Off unassuming side roads and in nondescript strip malls, Sarasota hides some of its finest culinary offerings. Eschewing the confines (and high rents) of Downtown Sarasota, these maverick restaurateurs create diverse and delicious pockets ripe for foodie exploration but too oft overlooked. Google Maps calls this one Chili’s Plaza, but it holds so much more. 

Darwin's Evolutionary Cuisine. Photo by Wyatt Kostygan

Darwin’s Evolutionary Cuisine  With an aim to be an area staple for locals, Chef Darwin Santa Maria returns just in time for summer—and all those who call Sarasota home year-round. Complete with Darwin’s signature eye for atmosphere, the restaurant itself is a wonder to look at, from the murals on one end to the intriguing rope walls and interior rock-face installations on the others, but the menu presents the real feast for the eyes. Sporting the expected Peruvian flavors and favorites, Darwin whips up ceviches and pokes, tacos and tapas, which he’s taken to calling “piqueos,” each with a little twist to make them his own. For those looking to indulge, try the lechon crocante con tacacho—a traditional Peruvian dish of slow-cooked pork belly marinated for 24 hours with Peruvian spices and apples, topped with chimichurri and served with mashed green plantains. The latest venture by a serial entrepreneur, this time Darwin wants to keep it low-key. “I just want to be the local spot,” he says. “I just want to get back in the kitchen and cook.”

Peperonata Pasta and Empanadas. Photo by Wyatt Kostygan

Peperonata Pasta and Empanadas by Stef   Fans of the Downtown Sarasota Farmers Market will know the name, but realizing that Stefania Fochi’s local-famous empanadas can be found any day of the week may be a bit of a revelation. With everything made from scratch each week, from the dough to the fillings, Fochi brings a lifetime of experience and a knack for perfection to the operation—and foodies have taken note. Beginning eight years ago with a smattering of traditional Argentine flavors, such as beef, chicken, spinach and lamb, the menu today seems ever-expanding, as regulars clamor for everything from breakfast empanadas to dessert. “As I add on new flavors, they never let me stop,” Fochi explains. “Each gets is own following.” A true family operation, homemade pasta and sauces, courtesy of Fochi’s Italian parents, stock the shelves.

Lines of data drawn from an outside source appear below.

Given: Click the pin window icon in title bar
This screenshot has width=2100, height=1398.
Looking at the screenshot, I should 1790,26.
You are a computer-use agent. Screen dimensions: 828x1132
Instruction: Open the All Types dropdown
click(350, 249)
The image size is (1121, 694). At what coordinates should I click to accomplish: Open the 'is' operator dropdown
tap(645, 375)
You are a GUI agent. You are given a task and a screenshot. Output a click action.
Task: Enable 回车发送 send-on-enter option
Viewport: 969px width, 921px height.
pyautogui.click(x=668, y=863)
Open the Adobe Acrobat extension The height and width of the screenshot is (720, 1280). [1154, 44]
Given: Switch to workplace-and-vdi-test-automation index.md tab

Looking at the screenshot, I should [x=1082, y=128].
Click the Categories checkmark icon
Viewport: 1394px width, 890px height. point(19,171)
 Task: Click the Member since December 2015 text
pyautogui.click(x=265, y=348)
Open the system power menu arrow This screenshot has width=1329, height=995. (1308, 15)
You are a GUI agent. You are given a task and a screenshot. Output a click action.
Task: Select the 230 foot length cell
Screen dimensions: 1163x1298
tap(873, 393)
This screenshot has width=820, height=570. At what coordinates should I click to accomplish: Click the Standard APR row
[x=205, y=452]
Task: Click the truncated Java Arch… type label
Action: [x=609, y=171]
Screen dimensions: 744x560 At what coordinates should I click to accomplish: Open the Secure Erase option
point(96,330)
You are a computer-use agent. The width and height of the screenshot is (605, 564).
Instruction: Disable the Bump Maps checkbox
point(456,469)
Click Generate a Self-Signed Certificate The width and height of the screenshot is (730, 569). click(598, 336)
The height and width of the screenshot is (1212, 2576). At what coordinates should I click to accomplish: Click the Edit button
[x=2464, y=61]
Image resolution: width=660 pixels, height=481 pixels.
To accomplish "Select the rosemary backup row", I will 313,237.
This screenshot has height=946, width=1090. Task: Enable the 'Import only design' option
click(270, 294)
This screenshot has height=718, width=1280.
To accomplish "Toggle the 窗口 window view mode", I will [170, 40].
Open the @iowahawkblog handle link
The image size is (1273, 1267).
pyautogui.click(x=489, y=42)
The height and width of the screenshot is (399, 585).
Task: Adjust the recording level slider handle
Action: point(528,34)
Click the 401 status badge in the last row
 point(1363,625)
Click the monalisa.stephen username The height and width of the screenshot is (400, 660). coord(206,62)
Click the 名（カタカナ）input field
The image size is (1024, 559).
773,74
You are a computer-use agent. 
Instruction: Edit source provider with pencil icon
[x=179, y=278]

Siam Orchid. Photo by Wyatt Kostygan.

Siam Orchid Thai Cuisine   Occupying the corner of the plaza, Siam Orchid rises tall and proud, beckoning hungry visitors over the concrete threshold into a spot of quietude. Dimly lit, with nothing but hushed tones and the quiet clink of silverware to break the stillness, this Thai eatery provides the perfect location for a peaceful lunch, and the menu to back it up. Start the meal with some Thai spring rolls—served with house-made sweet and sour sauce, filled with ground beef and bean thread noodles and deep-fried in rice paper—but save room for Panang Chicken, served with snap-peas, broccoli and more, and prepared with lemongrass and herbs from the proprietor’s own garden. “I grow everything at home, so everything is fresh,” says Malai Vijitehanton, who, along with her husband, the chef, keep Siam Orchid running smoothly. Enjoying its 30 year anniversary this year, stop in to try an old Thai standby—shrimp pad thai—with tamarind straight from Thailand.